Ahora da otra vuelta de tuerca al asunto de toda una vida en el Thyssen y arma pequeñas emboscadas, atajos, driblajes y diálogos formales elocuentísimos para ayudar a mirar de nuevo y repensar el cuento cansado de la pintura del XX. Uno de los más potentes presenta por un lado un friso monumental de un Pollock en plena madurez (Número 27, 1950): realizado con la técnica del dripping o chorreo directo de hilos de pintura desde el bote y sobre el lienzo extendido en el suelo, pintado en apariencia en trance y “desde el inconsciente”, como decía Pollock (imposible no tener en mente las fotos y el cortometraje famosos de Hans Namuth), pero que revela también una cuidadosa reflexión previa, una compartimentación del espacio en planos de profundidad, un ritmo calculado para evocar y sugerir la tradicional y sacrosanta superposición de figuras y fondos. Por otro, otro friso soberbio de Warhol, Hilos (1983), que lleva a escala pollockiana sus experimentos serigráficos con hilos de diferentes colores sobreimpresionados en el lienzo y que es a la vez una figuración llevada a sus últimos extremos y una réplica a la supuesta abstracción de Pollock.

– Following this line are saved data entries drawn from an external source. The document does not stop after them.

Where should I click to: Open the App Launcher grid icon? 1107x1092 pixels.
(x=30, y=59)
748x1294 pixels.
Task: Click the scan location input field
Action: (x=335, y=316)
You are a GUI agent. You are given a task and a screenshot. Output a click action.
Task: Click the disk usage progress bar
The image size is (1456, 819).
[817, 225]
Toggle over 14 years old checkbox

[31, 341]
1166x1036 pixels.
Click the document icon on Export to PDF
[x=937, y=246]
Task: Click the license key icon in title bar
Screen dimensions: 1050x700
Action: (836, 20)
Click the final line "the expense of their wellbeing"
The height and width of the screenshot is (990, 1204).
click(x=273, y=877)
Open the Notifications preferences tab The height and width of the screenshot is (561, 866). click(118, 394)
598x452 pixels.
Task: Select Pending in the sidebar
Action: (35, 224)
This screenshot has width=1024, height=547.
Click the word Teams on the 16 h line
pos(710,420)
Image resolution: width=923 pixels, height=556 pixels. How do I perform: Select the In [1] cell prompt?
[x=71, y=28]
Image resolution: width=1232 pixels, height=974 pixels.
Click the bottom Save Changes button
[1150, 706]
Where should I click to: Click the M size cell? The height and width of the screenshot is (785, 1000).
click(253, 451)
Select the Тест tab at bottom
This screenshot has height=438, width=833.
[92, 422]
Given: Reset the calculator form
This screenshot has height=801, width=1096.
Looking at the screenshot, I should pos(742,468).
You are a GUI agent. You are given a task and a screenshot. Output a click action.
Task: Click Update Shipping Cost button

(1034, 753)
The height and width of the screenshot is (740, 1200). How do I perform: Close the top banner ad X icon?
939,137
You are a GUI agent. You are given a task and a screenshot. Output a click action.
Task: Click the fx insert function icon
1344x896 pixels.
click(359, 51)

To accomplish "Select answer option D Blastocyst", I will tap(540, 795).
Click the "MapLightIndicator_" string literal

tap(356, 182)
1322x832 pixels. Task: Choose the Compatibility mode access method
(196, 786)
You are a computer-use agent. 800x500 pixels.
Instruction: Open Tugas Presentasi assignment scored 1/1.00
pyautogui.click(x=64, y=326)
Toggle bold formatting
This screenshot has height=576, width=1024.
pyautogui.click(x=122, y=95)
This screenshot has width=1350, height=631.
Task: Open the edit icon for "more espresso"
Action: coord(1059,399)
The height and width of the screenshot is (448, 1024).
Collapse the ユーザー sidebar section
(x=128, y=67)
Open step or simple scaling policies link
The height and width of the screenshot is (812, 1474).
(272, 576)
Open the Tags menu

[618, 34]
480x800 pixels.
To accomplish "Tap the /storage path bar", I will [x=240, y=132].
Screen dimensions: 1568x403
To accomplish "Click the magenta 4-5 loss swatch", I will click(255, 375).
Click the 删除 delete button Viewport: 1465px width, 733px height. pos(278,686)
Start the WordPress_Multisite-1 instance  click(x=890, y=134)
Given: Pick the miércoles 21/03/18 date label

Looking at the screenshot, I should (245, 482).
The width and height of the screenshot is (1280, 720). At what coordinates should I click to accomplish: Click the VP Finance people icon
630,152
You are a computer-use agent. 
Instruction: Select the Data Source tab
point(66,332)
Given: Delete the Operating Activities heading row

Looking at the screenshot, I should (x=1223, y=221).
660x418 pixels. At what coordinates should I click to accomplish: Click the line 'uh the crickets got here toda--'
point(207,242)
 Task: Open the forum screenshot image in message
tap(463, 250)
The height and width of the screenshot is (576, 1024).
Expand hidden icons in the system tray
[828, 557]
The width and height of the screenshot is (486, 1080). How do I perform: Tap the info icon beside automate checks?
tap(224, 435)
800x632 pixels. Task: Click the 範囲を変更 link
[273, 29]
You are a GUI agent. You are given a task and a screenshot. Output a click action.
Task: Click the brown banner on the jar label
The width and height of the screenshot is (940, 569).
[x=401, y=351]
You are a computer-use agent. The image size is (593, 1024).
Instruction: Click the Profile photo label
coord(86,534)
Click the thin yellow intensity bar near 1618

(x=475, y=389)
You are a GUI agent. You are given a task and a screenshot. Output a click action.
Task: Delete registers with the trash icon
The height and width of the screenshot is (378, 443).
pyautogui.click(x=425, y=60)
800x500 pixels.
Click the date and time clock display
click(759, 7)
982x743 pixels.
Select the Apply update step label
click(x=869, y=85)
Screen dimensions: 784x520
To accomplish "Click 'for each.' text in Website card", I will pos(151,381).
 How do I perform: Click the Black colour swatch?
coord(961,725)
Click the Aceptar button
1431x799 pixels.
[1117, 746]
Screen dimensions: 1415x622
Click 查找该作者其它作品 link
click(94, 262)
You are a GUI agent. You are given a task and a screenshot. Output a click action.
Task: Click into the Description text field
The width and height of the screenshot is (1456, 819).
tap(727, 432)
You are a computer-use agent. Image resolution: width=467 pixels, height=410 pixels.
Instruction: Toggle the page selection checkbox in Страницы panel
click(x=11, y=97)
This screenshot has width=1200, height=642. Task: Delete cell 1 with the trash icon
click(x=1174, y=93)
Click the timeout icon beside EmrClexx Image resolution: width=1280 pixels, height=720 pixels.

Y sobre ese chorreo eyaculatorio y literalmente seminal de Pollock también habría mucho que decir: es famosa la anécdota que lo presenta meando borracho en la chimenea encendida de Peggy Guggenheim para sorpresa y delicia de los demás invitados, y el soberbio Fosforescencia, de 1947, que fue de su gran mecenas y campeona, parece recordarlo. Pero no era tan machirulo como querían pintarlo el pintor que marcaba así de la manera más gráfica posible el territorio. El capitán del equipo de rugby, el dream team de la pintura estadounidense de posguerra, blanquísimo y heterísimo, escondía fragilidades e inseguridades que Warhol, el inmigrante checo feúcho, amanerado y tímido, adivinaba muy bien: están aquí sus diferentes series de Piss Paintings o pinturas de orina de los 60 y los 70 como réplica sardónica o compasiva a los chorretones incontinentes de Pollock, lluvias doradas muy distintas de las del dios Zeus fecundador al estilo del maestro; y es imposible no ver en el coche despanzurrado de su Desastre blanco I (1963) un eco de las fotos del descapotable que Pollock estampó borracho contra un árbol en 1956, justo a tiempo para morir joven y dejar un bonito cadáver.

Siniestro total: en aquel último gesto desmesurado Pollock se llevó por delante también la vida de la pasajera Edith Metzger y casi se carga también a su novia del momento, la pintora Ruth Kligman, pero en esta exposición Estrella de Diego entrega el volante a muchas artistas y las libera del eterno papel de copilotas dando conversación al conductor: están aquí las abstracciones poderosas de Lee Krasner, claro, injustamente eterna viuda pollockiana, pero también de Anne Ryan, Hedda Sterne, Helen Frankenthaler, Audrey Flack o Perle Fine; y un óleo temprano de Marisol Escobar, o Marisol a secas, la interesantísima artista venezolana que falta por reincorporar con nombre y apellido al canon del pop en los manuales de historia.
En el prólogo a la nueva edición de Tristísimo Warhol Estrella de Diego se recuerda recortando fascinada de niña fotos de Warhol de las revistas extranjeras que llegaban a la casa familiar, y creyendo, con la intuición certera de los niños, que se trataba de un actor. En el epílogo sobrecogedor del Thyssen, las imágenes casi abstractas de la serie Sombras (1978-1979) de Warhol, de una intensidad casi elegíaca que casa poco con su aura frívola y mordaz, dialogan de forma inesperada y reconciliada con el Rothko Verde sobre morado verde de 1961 de la propia colección Thyssen. De nuevo un cortocircuito, y más que un cierre, una apertura hacia nuevas formas de mirar y releer las historias heredadas, fatigadas y mil veces repetidas del arte del siglo XX.
Warhol, Pollock y otros espacios americanos. Museo Thyssen-Bornemisza. Madrid. Hasta el 25 de enero de 2026.